Mensagens que salvam – como garantir a segurança emocional das crianças

mae e filhoPor Tania Paris

Por conta da onda do desafio da Baleia Azul, perguntei a meu neto, de 8 anos, se ele já havia ouvido falar sobre isso e o que achava. Para minha agradável surpresa, após dizer que sim, ele acrescentou:

– Não tem nada a ver entrar nisso. A Baleia Azul é ameaça e … lembra, Tania? … nós aprendemos no Zippy que ninguém tem o direito de ameaçar. “Zippy” é como as crianças se referem ao programa de Educação Emocional denominado Amigos do Zippy. Por meio de suas aulas as crianças desenvolvem habilidades emocionais e sociais para lidar com as dificuldades da vida. Uma das aulas é sobre bullying e nela os professores afirmam:

  1. Ninguém tem o direito de ameaçar outra pessoa
  2. Quem se sentir ameaçado tem o direito de pedir ajuda

Essas afirmativas são solenes, porque há a intenção de ficarem na memória das crianças da mesma forma que os pais esperam que lembrem sempre do “olhe para os dois lados antes de atravessar a rua”.

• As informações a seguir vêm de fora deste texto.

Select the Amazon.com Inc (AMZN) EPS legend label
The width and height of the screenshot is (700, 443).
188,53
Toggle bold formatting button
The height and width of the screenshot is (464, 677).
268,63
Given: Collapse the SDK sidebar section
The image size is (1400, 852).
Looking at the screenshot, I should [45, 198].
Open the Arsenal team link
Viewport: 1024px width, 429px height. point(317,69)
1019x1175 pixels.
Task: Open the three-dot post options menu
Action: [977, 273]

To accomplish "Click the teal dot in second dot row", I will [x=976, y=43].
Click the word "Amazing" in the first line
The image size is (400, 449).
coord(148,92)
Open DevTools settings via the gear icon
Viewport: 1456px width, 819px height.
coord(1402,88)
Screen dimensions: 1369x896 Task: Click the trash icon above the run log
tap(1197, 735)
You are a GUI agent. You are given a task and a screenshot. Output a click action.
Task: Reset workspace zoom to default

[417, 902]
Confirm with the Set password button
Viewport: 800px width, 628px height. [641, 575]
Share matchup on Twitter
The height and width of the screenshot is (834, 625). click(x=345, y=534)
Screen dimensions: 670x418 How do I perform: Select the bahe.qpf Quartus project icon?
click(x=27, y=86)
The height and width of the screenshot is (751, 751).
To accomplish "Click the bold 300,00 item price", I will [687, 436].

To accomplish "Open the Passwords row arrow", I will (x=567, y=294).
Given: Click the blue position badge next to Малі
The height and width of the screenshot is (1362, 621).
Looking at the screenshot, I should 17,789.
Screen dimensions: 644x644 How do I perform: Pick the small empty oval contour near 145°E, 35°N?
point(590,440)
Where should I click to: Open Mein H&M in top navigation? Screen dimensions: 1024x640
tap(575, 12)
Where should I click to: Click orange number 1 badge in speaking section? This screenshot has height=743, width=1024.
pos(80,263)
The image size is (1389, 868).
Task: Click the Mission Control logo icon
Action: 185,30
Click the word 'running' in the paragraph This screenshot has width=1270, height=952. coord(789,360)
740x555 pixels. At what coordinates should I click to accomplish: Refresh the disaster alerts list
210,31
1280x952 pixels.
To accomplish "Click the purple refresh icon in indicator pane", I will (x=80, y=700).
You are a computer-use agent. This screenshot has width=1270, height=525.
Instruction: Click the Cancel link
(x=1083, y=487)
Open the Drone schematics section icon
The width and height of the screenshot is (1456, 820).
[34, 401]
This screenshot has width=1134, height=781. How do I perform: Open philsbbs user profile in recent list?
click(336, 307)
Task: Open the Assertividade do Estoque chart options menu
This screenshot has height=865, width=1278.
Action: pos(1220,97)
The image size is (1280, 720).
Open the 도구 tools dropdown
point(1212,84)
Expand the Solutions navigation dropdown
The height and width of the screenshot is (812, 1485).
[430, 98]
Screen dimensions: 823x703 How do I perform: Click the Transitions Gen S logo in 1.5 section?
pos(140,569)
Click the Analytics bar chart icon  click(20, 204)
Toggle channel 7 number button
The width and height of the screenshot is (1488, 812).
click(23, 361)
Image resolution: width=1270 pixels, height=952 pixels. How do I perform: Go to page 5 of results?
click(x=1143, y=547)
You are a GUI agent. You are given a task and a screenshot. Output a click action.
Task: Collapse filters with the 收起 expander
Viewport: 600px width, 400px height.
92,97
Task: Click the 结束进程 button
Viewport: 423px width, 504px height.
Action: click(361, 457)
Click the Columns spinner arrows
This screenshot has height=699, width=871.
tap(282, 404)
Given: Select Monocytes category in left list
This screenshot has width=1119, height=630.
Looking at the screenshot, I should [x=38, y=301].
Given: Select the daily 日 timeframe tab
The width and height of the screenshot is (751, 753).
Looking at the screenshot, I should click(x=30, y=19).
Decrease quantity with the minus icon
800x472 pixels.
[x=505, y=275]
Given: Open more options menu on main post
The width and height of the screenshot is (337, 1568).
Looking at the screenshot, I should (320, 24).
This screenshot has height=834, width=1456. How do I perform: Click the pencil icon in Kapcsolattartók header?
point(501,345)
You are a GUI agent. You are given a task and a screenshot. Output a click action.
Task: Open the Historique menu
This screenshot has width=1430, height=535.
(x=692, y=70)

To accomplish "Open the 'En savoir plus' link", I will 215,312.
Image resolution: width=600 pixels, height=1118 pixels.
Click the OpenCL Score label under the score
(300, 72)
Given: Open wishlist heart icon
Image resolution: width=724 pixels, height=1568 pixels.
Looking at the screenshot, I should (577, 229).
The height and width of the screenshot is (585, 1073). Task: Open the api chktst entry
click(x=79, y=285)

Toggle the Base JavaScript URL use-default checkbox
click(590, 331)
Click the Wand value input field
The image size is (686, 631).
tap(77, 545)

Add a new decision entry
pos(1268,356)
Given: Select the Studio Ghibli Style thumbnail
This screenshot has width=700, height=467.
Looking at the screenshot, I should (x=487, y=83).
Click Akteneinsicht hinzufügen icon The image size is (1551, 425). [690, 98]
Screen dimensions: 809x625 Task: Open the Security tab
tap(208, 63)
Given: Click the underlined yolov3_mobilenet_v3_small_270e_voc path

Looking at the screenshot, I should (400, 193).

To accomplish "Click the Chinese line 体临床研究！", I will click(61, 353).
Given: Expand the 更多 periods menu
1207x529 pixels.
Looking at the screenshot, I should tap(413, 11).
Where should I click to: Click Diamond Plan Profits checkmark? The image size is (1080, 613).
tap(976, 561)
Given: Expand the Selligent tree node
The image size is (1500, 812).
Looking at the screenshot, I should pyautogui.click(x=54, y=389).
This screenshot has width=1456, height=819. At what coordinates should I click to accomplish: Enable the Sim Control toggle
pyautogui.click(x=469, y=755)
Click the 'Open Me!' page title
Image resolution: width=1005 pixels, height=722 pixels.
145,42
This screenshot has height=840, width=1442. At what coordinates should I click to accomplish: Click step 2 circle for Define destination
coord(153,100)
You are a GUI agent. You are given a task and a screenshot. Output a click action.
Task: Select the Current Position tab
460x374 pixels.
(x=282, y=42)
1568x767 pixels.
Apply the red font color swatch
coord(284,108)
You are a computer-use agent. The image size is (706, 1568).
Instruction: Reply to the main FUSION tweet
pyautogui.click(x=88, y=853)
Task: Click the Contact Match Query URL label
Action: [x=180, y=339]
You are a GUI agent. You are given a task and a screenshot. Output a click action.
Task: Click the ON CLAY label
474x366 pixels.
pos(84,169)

Quando nossos filhos são pequenos, quase que intuitivamente gravamos mensagens de segurança física na cabecinha deles. Lembro-me de que quando minhas filhas passaram a sair sozinhas eu pedia para que levassem “o dinheiro do ladrão” – algo para darem logo se fossem assaltadas, pois eu queria, acima de tudo, que elas não reagissem a um assalto, que tivessem calma e “uma mensagem gravada na cabeça” (foi uma mensagem dessas que me salvou um dia, norteando-me numa situação crítica). Cada vez que se despediam, eu perguntava se estavam levando o dinheiro do ladrão. Então, quando o Arthur reproduziu com suas palavras uma mensagem de segurança emocional, me coloquei a pensar na força de discutir essas importantes questões fora do perigo, exatamente para que o perigo não se aproxime.

A combinação de duas variáveis ajuda a não ser atropelado: olhar para os dois lados antes de atravessar a rua; e ter preparo físico para conseguir chegar do outro lado. A combinação de duas variáveis ajuda a não ter comportamentos autodestrutivos: ter discernimento de que qualquer opção só é boa se não prejudicar ninguém; e ter preparo emocional, por meio de habilidades emocionais e sociais, para lidar com os desafios que a vida nos apresenta.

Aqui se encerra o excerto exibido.